Discussion in 'NHL Draft - Prospects' started by firstroundbust, Nov 21, 2006.
I'm kinda curious as to how that works?
You look at the player, strength/weaknesses, what are the main assets/skills. style of play, physical abilities (skating, speed, mobility, strength-upper and lower) how do they play at both ends, hockey sense. Factor in progression/development over time, level of competition.
First off its difficult to do. But for me i think u first look the players physical skills (skating, shooting, puck skills, etc), then it comes down to the mental aspects of the game ("hockey sense", work ethic, determination) allowing them to put all their physical skills to use.
I think skating, hockey sense and work ethic are the three that you really need to watch. If a player has those three they will be able to improve on almost any area.
I agree with most of the answers so far. Plus it gets refined over time, as the player's development and situation around him changes.

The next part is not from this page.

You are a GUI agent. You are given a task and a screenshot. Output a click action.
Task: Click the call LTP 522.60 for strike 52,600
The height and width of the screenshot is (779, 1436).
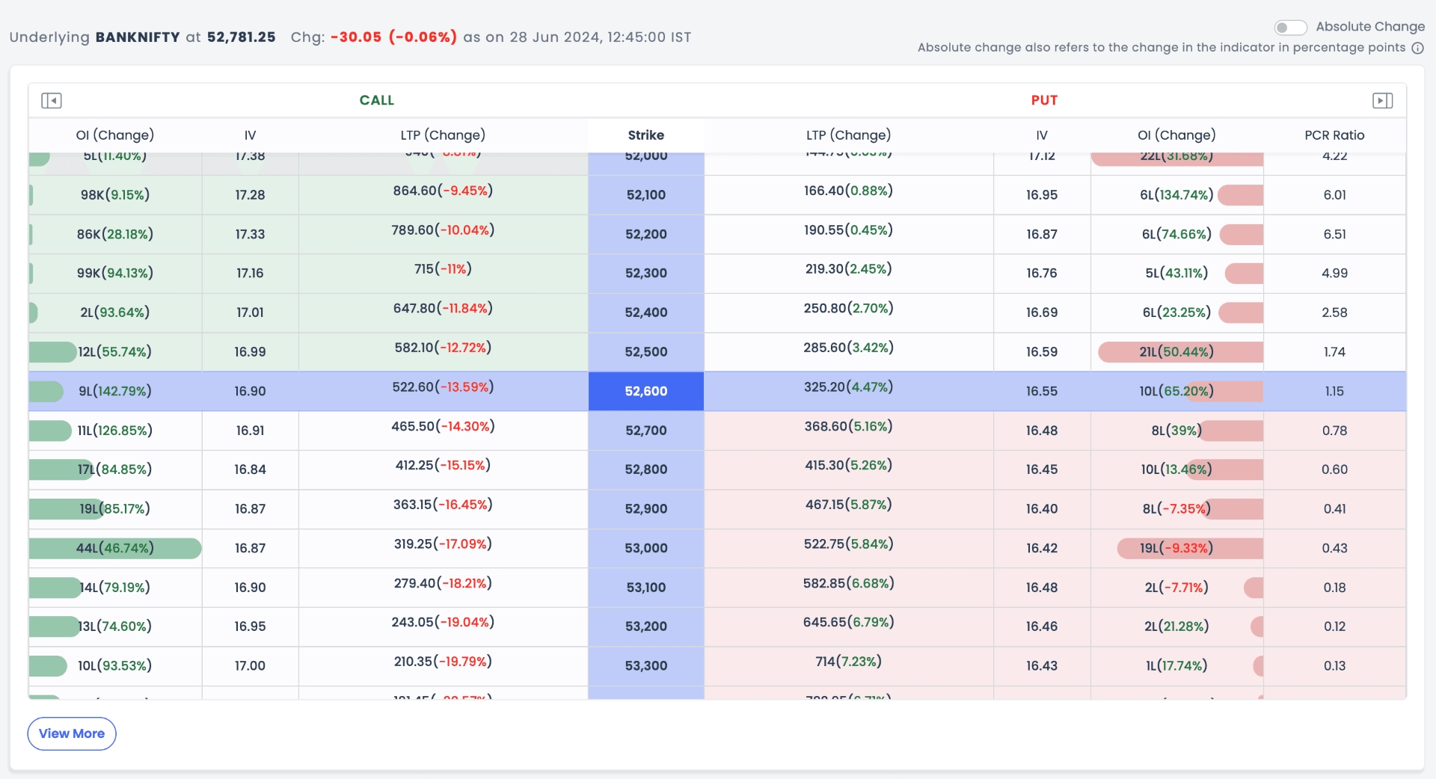[x=443, y=387]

You can also definitely see some players whose game's won't translate over to the NHL level, unless they do some massive improvement.
Prospect + NHL Rights of your favorite team = definite NHLer that others are secretly jealous of.
Prospect + NHL Rights of your favorite team's rival = overrated, will be hard-pressed to make the NHL at all.
I just imagine how kid's tools will work at higher level. When I look at prospect I think about will his tricks and tools work at higher level and how will it work...
Exactly. It doesn't matter how much a player dominated the junior ranks if he doesn't pan out in the NHL.
That's catchy. However, don't you ever wake up in terror at the thought that your rival's prospects are all going to be gems, and your team's prospects will all be flops?
There is more to it than that as well.
After you take a look at the raw skill, you have to see where they compare to their peer group.
What team are they playing on? What type of general skill set does the player have to interact with?
A player like Sam Gagner is much more impressive leading his team in scoring as opposed to being on a stacked team and fourth in scoring. (For example Dylan Hunter)
What league do they play in? Nikolai Kulemin at a point a game in the RSL is far more impressive than Sergei Kostitsyn's 33 points in 23 games for the London Knights.
So along with puck skills, skating skills, hockey sense, work ethic you have to take that and place it within the parameters of where they play and who they play with in their peer group.